ACTIVITY:
The data follows. Retype every entry exactly.

RECORD SET:
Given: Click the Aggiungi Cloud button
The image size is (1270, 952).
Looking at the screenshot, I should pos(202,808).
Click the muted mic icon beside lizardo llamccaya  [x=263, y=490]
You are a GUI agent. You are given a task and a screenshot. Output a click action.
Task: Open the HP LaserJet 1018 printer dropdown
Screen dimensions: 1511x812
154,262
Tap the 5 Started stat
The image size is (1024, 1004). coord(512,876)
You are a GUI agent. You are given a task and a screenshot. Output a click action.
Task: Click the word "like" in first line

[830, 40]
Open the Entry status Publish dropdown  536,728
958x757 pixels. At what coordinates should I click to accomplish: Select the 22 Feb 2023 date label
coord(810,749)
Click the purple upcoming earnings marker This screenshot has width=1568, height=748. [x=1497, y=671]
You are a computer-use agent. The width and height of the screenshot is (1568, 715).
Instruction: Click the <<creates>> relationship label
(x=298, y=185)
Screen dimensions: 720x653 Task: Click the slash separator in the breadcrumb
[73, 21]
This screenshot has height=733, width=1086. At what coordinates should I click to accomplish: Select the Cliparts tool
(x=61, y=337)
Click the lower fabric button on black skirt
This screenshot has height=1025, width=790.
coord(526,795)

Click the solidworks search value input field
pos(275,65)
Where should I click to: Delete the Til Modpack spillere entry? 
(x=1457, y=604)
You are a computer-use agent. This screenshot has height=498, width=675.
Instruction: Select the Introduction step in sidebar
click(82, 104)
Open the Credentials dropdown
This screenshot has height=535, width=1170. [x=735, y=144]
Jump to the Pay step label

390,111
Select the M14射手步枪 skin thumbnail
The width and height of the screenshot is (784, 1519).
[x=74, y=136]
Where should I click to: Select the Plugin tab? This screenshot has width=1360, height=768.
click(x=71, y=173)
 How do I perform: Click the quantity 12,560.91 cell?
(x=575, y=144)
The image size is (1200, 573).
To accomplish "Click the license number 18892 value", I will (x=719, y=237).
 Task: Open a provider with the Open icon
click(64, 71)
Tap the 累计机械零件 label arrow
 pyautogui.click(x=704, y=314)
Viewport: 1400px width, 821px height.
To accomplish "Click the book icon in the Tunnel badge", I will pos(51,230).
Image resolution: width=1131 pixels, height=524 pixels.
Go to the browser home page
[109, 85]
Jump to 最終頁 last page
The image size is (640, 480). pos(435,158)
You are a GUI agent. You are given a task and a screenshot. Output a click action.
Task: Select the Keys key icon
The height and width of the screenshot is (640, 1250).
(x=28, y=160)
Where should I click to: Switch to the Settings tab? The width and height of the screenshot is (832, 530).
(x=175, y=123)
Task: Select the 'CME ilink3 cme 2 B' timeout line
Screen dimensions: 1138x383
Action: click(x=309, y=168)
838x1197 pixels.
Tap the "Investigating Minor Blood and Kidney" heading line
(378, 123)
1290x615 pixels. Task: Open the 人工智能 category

WORKED SOLUTION:
Given: Click the Aggiungi Cloud button
The image size is (1270, 952).
Looking at the screenshot, I should pos(202,808).
Click the muted mic icon beside lizardo llamccaya  [x=263, y=490]
You are a GUI agent. You are given a task and a screenshot. Output a click action.
Task: Open the HP LaserJet 1018 printer dropdown
Screen dimensions: 1511x812
154,262
Tap the 5 Started stat
The image size is (1024, 1004). coord(512,876)
You are a GUI agent. You are given a task and a screenshot. Output a click action.
Task: Click the word "like" in first line

[830, 40]
Open the Entry status Publish dropdown  536,728
958x757 pixels. At what coordinates should I click to accomplish: Select the 22 Feb 2023 date label
coord(810,749)
Click the purple upcoming earnings marker This screenshot has width=1568, height=748. [x=1497, y=671]
You are a computer-use agent. The width and height of the screenshot is (1568, 715).
Instruction: Click the <<creates>> relationship label
(x=298, y=185)
Screen dimensions: 720x653 Task: Click the slash separator in the breadcrumb
[73, 21]
This screenshot has height=733, width=1086. At what coordinates should I click to accomplish: Select the Cliparts tool
(x=61, y=337)
Click the lower fabric button on black skirt
This screenshot has height=1025, width=790.
coord(526,795)

Click the solidworks search value input field
pos(275,65)
Where should I click to: Delete the Til Modpack spillere entry? 
(x=1457, y=604)
You are a computer-use agent. This screenshot has height=498, width=675.
Instruction: Select the Introduction step in sidebar
click(82, 104)
Open the Credentials dropdown
This screenshot has height=535, width=1170. [x=735, y=144]
Jump to the Pay step label

390,111
Select the M14射手步枪 skin thumbnail
The width and height of the screenshot is (784, 1519).
[x=74, y=136]
Where should I click to: Select the Plugin tab? This screenshot has width=1360, height=768.
click(x=71, y=173)
 How do I perform: Click the quantity 12,560.91 cell?
(x=575, y=144)
The image size is (1200, 573).
To accomplish "Click the license number 18892 value", I will (x=719, y=237).
 Task: Open a provider with the Open icon
click(64, 71)
Tap the 累计机械零件 label arrow
 pyautogui.click(x=704, y=314)
Viewport: 1400px width, 821px height.
To accomplish "Click the book icon in the Tunnel badge", I will pos(51,230).
Image resolution: width=1131 pixels, height=524 pixels.
Go to the browser home page
[109, 85]
Jump to 最終頁 last page
The image size is (640, 480). pos(435,158)
You are a GUI agent. You are given a task and a screenshot. Output a click action.
Task: Select the Keys key icon
The height and width of the screenshot is (640, 1250).
(x=28, y=160)
Where should I click to: Switch to the Settings tab? The width and height of the screenshot is (832, 530).
(x=175, y=123)
Task: Select the 'CME ilink3 cme 2 B' timeout line
Screen dimensions: 1138x383
Action: click(x=309, y=168)
838x1197 pixels.
Tap the "Investigating Minor Blood and Kidney" heading line
(378, 123)
1290x615 pixels. Task: Open the 人工智能 category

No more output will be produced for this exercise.